Keine Sorge, das Loblied auf die Präsenz bleibt natürlich aus. Ich finde Homeoffice super. Doch ich bin ja auch nur ein Mensch von vielen. Viktor Frankl beschrieb aus seiner Forschung drei Autobahnen zum Sinn. Eine ist die Konfrontation mit dem Schicksal. So aufgeblasen das daherkommt, so häufig betrifft es uns. So wollte ich gerne Ingenieur werden. Leider gewann ich einen Studienplatz an einer Wirtschaftshochschule. Da mir der Mut fehlte, meinen Eltern zu sagen, dass ich den gerne ausschlagen wollte, bin ich in Konsequenz was völlig gegenteiliges, nämlich Betriebswirt geworden.

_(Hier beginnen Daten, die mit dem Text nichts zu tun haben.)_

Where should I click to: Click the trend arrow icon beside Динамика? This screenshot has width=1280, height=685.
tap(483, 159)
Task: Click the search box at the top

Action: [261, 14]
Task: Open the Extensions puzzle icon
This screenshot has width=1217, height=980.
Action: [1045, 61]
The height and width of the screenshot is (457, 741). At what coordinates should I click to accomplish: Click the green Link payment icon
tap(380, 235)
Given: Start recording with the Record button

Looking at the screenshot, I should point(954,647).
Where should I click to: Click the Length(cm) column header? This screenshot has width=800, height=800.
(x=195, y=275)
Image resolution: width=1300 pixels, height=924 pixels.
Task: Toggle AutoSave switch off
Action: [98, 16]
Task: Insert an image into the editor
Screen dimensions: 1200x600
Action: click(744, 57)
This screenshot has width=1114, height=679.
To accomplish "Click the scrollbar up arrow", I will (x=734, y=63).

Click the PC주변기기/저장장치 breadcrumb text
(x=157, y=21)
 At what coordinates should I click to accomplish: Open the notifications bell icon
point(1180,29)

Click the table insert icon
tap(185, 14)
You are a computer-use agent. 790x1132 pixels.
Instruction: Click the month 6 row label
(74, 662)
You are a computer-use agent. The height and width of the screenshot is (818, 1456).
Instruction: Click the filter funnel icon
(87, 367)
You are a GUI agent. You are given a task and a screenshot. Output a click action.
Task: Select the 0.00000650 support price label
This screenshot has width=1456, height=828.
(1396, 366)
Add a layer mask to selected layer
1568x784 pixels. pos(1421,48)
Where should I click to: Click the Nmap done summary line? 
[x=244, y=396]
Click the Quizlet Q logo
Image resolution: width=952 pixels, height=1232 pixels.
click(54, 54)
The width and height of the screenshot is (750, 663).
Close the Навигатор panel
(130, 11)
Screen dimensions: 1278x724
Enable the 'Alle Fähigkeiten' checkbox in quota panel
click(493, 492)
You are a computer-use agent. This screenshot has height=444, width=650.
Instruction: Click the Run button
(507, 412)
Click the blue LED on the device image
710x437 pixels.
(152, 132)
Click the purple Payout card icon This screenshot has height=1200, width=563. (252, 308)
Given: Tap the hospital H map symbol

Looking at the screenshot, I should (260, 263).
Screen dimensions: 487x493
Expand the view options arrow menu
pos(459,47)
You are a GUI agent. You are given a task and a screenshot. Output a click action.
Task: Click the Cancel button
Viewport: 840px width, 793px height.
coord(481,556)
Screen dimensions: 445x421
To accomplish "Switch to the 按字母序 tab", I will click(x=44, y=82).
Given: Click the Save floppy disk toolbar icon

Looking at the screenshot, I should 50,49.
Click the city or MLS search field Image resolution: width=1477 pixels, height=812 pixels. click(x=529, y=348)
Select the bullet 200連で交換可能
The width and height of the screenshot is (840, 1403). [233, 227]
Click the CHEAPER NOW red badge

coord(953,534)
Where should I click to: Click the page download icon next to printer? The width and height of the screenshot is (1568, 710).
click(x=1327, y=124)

Die zweite Autobahn sieht Frankl in der Liebe zur Arbeit. So sehr ich es manchmal bedauere, kein Umweltenergietechniker zu sein, so sehr erfüllt mich mein Engagement für ein alternatives Wirtschaftssystem. Ich kann mit Fug und Recht von mir sagen: „Ich liebe meine Arbeit!“

Als dritten zentralen Strang zum Sinn identifiziert der Psychologe die Liebe zu anderen Menschen. Damit sind im betrieblichen Zusammenhang die Kolleginnen und Kollegen gemeint. Und Frankl fasst den Begriff der Liebe hier durchaus sehr weit. Genau diese zuletzt genannte Autobahn zum Sinn krankt am verloren gegangen sozialen Kontakt. Und diese Ursache für Gemütsschwere einiger ist mit der Pandemie und dem Ideal der hybriden Arbeitsstelle offensichtlich gekommen, um zu bleiben. Denn die Produktivsten unter uns sehen schon heute die blühenden Landschaften des räumlichen Mischarbeitsplatzes.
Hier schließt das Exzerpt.